"My Austrian? Why mine?"

"By right of discovery. You discovered him, didn't you?"

"You mean that he discovered me. I don't like Captain von Klausen."

He attempted to argue against her prejudice, and they came near to quarrelling. In the end, Muriel protested with tears that she hated all Austrians and all Austria, and that they must move on to Italy at once.

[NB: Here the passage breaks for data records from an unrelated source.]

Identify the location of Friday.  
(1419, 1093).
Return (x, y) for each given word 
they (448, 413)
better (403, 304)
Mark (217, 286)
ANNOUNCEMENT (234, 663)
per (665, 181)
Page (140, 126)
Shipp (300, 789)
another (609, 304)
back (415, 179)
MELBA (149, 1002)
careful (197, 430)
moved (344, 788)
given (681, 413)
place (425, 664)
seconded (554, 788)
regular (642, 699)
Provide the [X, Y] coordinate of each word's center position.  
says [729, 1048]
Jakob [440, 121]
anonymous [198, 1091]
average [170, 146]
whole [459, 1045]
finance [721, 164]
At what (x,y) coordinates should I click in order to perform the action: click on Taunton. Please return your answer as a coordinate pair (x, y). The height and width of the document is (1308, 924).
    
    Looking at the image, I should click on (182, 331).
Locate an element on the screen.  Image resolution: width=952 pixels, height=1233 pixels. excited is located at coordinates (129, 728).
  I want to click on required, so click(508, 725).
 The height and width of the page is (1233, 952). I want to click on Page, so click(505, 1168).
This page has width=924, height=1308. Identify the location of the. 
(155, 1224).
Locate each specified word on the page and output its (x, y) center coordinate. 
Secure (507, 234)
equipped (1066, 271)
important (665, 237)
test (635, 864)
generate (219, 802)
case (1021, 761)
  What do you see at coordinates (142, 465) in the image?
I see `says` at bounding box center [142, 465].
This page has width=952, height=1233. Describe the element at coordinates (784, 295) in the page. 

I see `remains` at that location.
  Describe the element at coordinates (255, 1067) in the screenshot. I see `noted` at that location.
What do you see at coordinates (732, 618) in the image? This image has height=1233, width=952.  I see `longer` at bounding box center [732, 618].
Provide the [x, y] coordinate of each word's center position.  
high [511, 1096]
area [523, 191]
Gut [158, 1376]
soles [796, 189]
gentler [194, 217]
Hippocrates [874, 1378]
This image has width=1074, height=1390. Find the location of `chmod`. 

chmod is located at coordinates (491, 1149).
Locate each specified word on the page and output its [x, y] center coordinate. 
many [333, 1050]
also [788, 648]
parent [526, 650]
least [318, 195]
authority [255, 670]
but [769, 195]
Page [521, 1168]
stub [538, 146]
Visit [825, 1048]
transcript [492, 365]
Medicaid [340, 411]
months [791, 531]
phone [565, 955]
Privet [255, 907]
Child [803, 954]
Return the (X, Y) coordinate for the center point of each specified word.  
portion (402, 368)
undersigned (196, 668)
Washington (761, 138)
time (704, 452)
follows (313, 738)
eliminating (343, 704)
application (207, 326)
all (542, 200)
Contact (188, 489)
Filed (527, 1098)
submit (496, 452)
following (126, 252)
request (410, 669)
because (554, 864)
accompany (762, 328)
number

Stainton obtained only a day's respite in Innsbruck. They drove to the Triumphal Gate at the extremity of the Maria-Theresien-Strasse and then across to the scene of the Tyrolese battles at Berg Isel, returning by way of the Stadthaus Platz, where the band was playing in the pale spring sunshine and where, in rôles of gallants to the fashionable ladies of the city, strolled, in uniforms of grey, of green, and of light blue, scores of dapper, slim-waisted Austrian officers. But Muriel said that the women were dowdy and their escorts effeminate; she scorned the "Golden Roof" because the gilt was disappearing and the copper showing through; she pronounced the Old Town, with its mediæval roofed-streets, unwholesome; she would not stop for beer at the Goldene Adler, where Hofer drank. That worn and tarnished Hofkirche, "the Westminster of the Tyrol," with its grotesque statues and its empty tomb of Maximilian, she dismissed as "a dirty barn."

Muriel was cold; she said that she wanted to find warm weather. Stainton was tired; he said that he wanted to find a place where they could loaf. So they left for Verona, feeling certain that they would there secure these things—and "sunny Italy" welcomed them with a snowstorm.

Muriel was again in tears.

"It's no use," she sobbed; "we can't get what we want anywhere."

"Of course we can," sighed Stainton, "and the snowstorm will clear. Cheer up, dear; we've only to look hard enough or wait a bit."

"But I'm tired of looking and waiting—we've been doing that ever since we went away. Let's go back to Paris."